- **Jobs**:
A: Summarize the Pro Tour Ixalan excerpt in two sentences.
B: List every deck the Pro Tour Ixalan excerpt mentions by name.
C: Pick up the Pro Tour Ixalan excerpt after its final sentence and keep writing it, starting with the good news about Temur / 4C Energy.

To judge the performance of specific decks, we need a baseline for the format. The following table shows how the entire field performed at Pro Tour Ixalan. These baseline numbers allow us to see how individual decks performed at various data points. If a deck posts numbers above the baseline, it did better than average, while numbers below the baseline mean the deck performed worse than expected.

Deck Day One Players Day Two Players Conversation Rate 18+ Players 18+% 21+ Players 21+% 24+ Players 24+%
Baseline 455 287 63.1% 118 25.9% 60 13.2% 20 4.4%

Deck Day One Players Day One Meta% Day Two Players Conversation Rate 18+ Players 18+% 21+ Players 21+% 24+ Players 24+%
Temur / 4C Energy 196 43.2% 123 62.7% 50 25.5% 20 14.7% 10 6.1%

Temur / 4C Energy is the ultimate good news / bad news situation. Let's start with the bad news: Temur Energy made up 43.2% of the day-one metagame at Pro Tour Ixalan, which is off-the-charts high. If you look back at past decks, peak Collected Company in the month or two before rotation just barely touched 40%, and Aetherworks Marvel was in the low 40s when it was finally banned. So if you simply look at Temur Energy in terms of how many people are playing the deck, it's somewhere between incredibly dominant and ban-worthy. However, if you dig into the numbers, there is some good news.

- **Data lines**:

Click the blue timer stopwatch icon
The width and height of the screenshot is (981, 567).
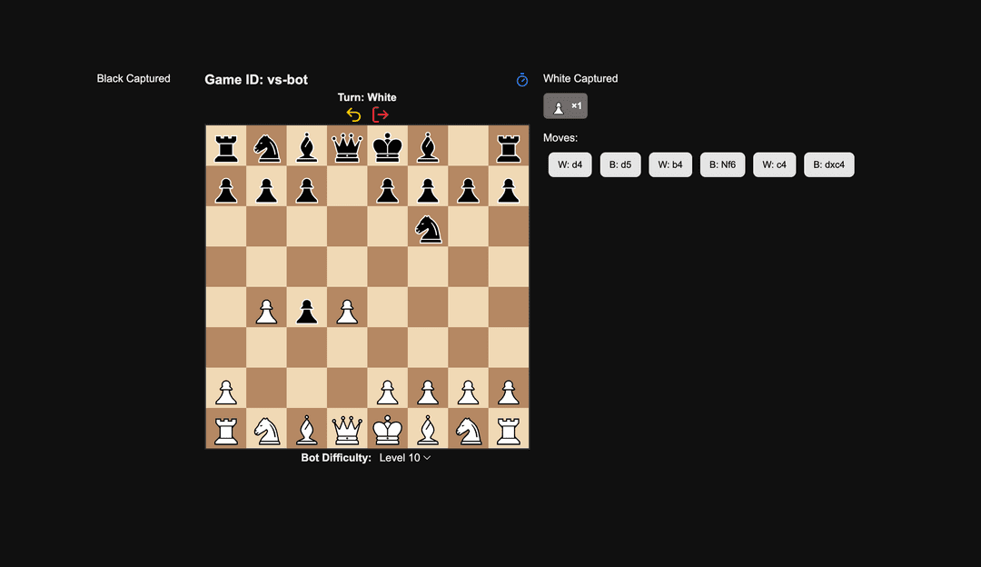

- **Task-by-task results**:
A: The excerpt sets a baseline from how the entire field performed at Pro Tour Ixalan, so that numbers above it show a deck did better than average and numbers below it show a deck did worse than expected. Temur / 4C Energy made up 43.2% of the day-one metagame, a share the excerpt places between incredibly dominant and ban-worthy, though it says a closer look at the numbers also shows some good news.

B:
- Temur / 4C Energy (also called Temur Energy)
- Collected Company
- Aetherworks Marvel

C:
Temur Energy has relatively average numbers at every data point. It was a touch below average at converting players from day one to day two and at giving players 18+ point finishes, while being a touch above at giving players high-end (21+ point) finishes. Overall, nothing good or bad jumps off the chart. Basically, Temur Energy performed almost exactly as expected at every point on the curve, culminating with putting three players into the Top 8.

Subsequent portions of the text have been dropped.